Entre la realidad y la ficción hoy se crean o se destruyen verdades de diseño, tristemente en función del capital que las respalda.

Lo bueno y lo malo ya no dependen de la calidad del producto, sino de los recursos empleados en la campaña que lo sustenta.

El mejor champú es el que contrata a la tía más buena para el anuncio, y la mejor merienda, no es ya la más sana, si no la que paga el mejor informe científico sobre sus cualidades. El dentífrico que usamos lo anuncian en la Primera, el yogurt en la Segunda, el perfume en la Tres, y el detergente en la Cinco. Los estadios de fútbol se han convertido en una exposición de anuncios, y las carreras de Formula 1, de motos y ciclistas son una simple coartada para promocionar determinadas marcas, y las pasarelas de moda un lucido escaparate para vender complementos de las firmas que las financian.

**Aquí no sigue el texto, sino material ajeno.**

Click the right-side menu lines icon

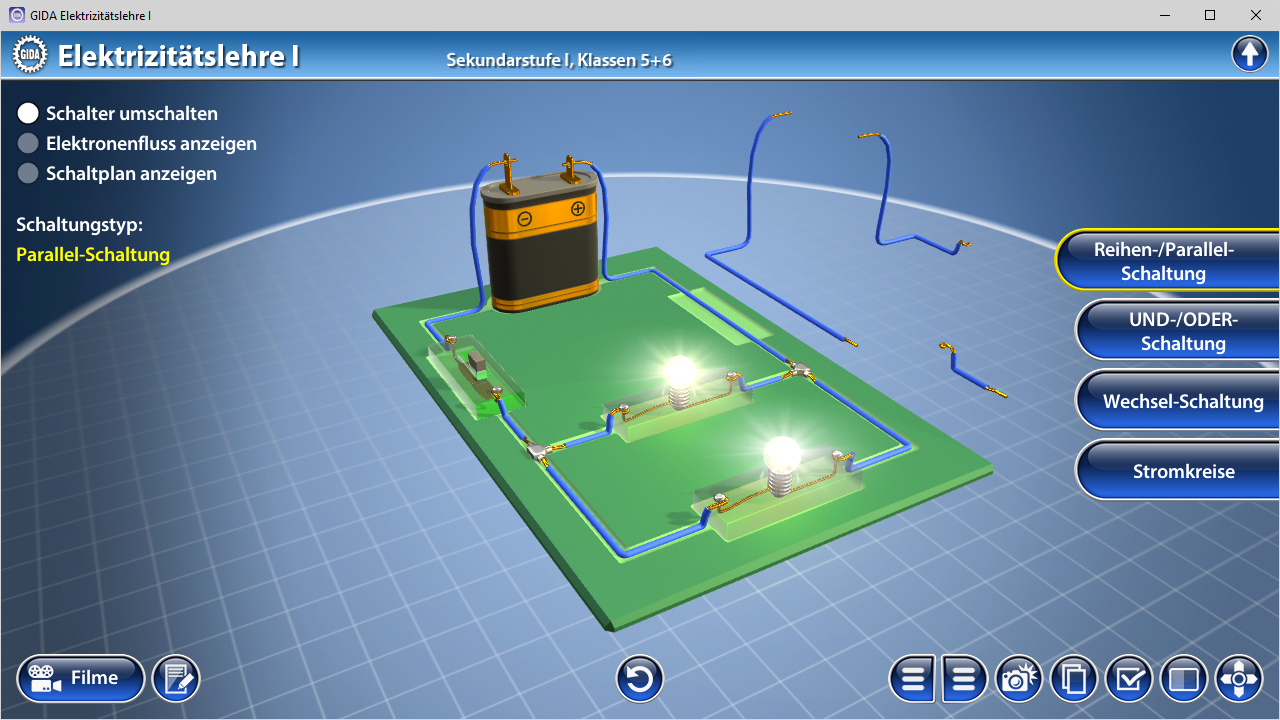coord(964,680)
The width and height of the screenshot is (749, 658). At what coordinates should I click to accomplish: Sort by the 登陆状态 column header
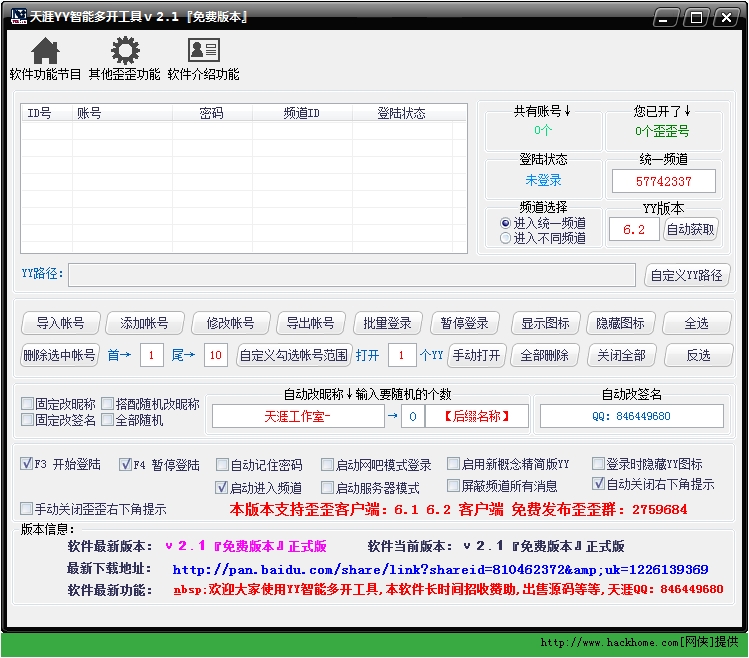pos(401,113)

A pesar de todo y aunque a nadie se le escapa la influencia manipuladora de los medios y de la publicidad, todos entramos en el juego, y acudimos al medio que nos cuenta lo que queremos oír, aun sabiendo que también los periódicos dependen de quienes los financian, casi siempre las instituciones y empresas que en ellos se anuncian.

Nada más fácil que manejar a las masas con instrumentos como la tele, tan cercanos, tan nuestros, tan capaces de colonizarnos desde un ángulo del salón, mientras despreocupados nos dejamos caer en zapatillas y bata sobre el sofá. Levantar un ídolo es ahora más fácil que nunca, y llegar a serlo ya no requiere grandes hazañas, ni siquiera la obtención de estudios superiores, o especial dedicación a tarea alguna. La gloria no es actualmente para los grandes científicos que han encontrado la vacuna contra el virus del papiloma, o descubierto los mecanismos del envejecimiento celular, ni para los grandes genios de la ingeniería o la informática, sino para el guaperas elegido por los canales televisivos y la prensa.